A majority of the eye-popping losses stemmed from previously announced impairment and restructuring charges, which totaled C$743 million. According to Canopy CFO Mike Lee, who addressed investors and analysts during a conference call on Friday, C$715 of those charges were non-cash.
He added that non-cash charges were primarily driven by fixed asset impairments of C$563 million, of which C$335 million was for “property, plant and equipment” tied to cultivation assets. Another C$193 million of impairments were tied to the company’s exit from certain international markets.
Recall that in March, Canopy announced several cost-cutting measures aimed at right-sizing the business.
That included slashing hundreds of jobs, reducing production capacity by 40% via the closure of two greenhouses in British Columbia that spanned a combined 3 million sq. ft., and shutting down an indoor growing facility in Saskatchewan. The company also shuttered a hemp farming operation in New York, transferred its operations in Africa to a local partner, and moved to an asset-light model in Columbia.
Lee, who said the restructuring efforts would help the company better balance supply and demand, also noted that Canopy recorded C$132 million in write-offs for “obsolete packaging, flower and biomass inventory.”

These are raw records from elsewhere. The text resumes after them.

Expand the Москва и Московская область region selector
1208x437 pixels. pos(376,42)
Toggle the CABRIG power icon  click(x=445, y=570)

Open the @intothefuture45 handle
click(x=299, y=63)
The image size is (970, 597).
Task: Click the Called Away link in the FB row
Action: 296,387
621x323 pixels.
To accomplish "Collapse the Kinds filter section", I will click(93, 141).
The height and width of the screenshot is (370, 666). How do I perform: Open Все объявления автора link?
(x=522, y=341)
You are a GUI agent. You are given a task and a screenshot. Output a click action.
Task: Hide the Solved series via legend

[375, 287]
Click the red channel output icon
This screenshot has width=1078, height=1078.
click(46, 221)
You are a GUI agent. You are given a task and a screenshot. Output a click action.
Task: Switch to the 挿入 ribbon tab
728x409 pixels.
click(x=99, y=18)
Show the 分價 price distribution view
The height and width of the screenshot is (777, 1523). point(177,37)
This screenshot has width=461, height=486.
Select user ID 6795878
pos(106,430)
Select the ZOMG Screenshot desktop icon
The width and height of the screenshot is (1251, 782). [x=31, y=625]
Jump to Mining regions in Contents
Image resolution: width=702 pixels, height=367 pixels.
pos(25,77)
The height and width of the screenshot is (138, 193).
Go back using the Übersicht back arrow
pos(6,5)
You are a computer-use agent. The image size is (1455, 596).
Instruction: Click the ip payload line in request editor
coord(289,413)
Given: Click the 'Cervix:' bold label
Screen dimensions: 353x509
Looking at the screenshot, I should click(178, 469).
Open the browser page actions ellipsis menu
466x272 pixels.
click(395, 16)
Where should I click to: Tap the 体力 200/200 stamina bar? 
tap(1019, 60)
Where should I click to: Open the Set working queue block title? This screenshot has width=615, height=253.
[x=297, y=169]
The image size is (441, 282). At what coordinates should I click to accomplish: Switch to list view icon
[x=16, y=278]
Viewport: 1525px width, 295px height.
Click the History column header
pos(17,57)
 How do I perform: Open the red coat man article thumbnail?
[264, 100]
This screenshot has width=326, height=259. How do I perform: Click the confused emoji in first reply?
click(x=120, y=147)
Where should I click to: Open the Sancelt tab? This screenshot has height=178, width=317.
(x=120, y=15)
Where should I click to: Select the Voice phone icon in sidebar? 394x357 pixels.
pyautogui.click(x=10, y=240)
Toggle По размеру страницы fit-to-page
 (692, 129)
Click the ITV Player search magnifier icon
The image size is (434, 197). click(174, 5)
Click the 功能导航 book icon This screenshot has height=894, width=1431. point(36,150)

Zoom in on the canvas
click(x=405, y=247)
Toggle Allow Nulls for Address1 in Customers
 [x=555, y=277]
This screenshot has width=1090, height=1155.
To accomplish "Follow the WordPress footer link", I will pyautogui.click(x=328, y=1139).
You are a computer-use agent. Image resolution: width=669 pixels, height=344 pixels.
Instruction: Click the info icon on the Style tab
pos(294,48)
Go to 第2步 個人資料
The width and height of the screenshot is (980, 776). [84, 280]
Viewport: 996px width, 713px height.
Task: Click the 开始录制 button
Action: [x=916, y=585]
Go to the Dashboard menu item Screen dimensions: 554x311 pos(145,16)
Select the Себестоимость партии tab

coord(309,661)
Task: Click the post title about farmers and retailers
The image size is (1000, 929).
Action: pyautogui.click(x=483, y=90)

Canopy’s Q4 net revenue of C$107.9 represented a 13% decline versus the previous quarter, which the company said was primarily driven by “lower Canadian recreational revenue.”
Nevertheless, full-year net revenue of C$399 million was 76% improvement over last year. However, Lee admitted that the company “missed opportunities along the way.”
“Our supply chain grappled with some complex products and production systems, and worked to gear itself against a very dynamic market with shifting demand and evolving consumer preferences and, quite honestly, volatile ordering patterns,” he said.
Canopy generated $108 million in net revenue in Q4, which was “well below demonstrated demand,” Lee conceded.
“Simply put, we missed opportunities,” he said.
Canopy’s weak quarterly results, coupled with executives’ acknowledgment of their missteps, sent the company’s stock plunging on Friday. U.S.-listed shares were down 20%, to $17.37, at the end of the trading day, erasing significant gains from earlier in the week.
In a note to investors, Cowen analyst Viven Azer called Canopy’s Q4 performance “disappointing” but maintained an outperform rating.
“It is clear that much work remains to right size the organization,” she wrote, noting that recently-installed CEO David Klein had accomplished a lot over the past four months.
Speaking during the call, Klein said his strategic review of the company’s operations is “largely complete” and “has the full support” of Canopy’s board as well as Constellation Brands, its largest investor.
“As we all know, Canopy grew quickly to achieve a leading position in a rapidly expanding industry,” he said. “And through that time period, being first was clearly rewarded. But being first isn’t a sustainable strategy, or a point of differentiation. Nor is it necessarily tied to creating value.”
With that in mind, the company said it no longer aims to be the first cannabis company in every market, but rather the best at developing products and generating consumer insights.
“The strategy of being first is no longer relevant,” Klein said.
The company has reportedly designed a “new operating model” that will improve “speed and agility,” Klein said.
Moving forward, Canopy intends to focus on both recreational and medical sales in three core markets -- Canada, the U.S. and Germany -- while "becoming a relentlessly consumer-centric organization."
Additional information about Canopy’s fiscal 2020 financial results and future plans is available on the company’s website.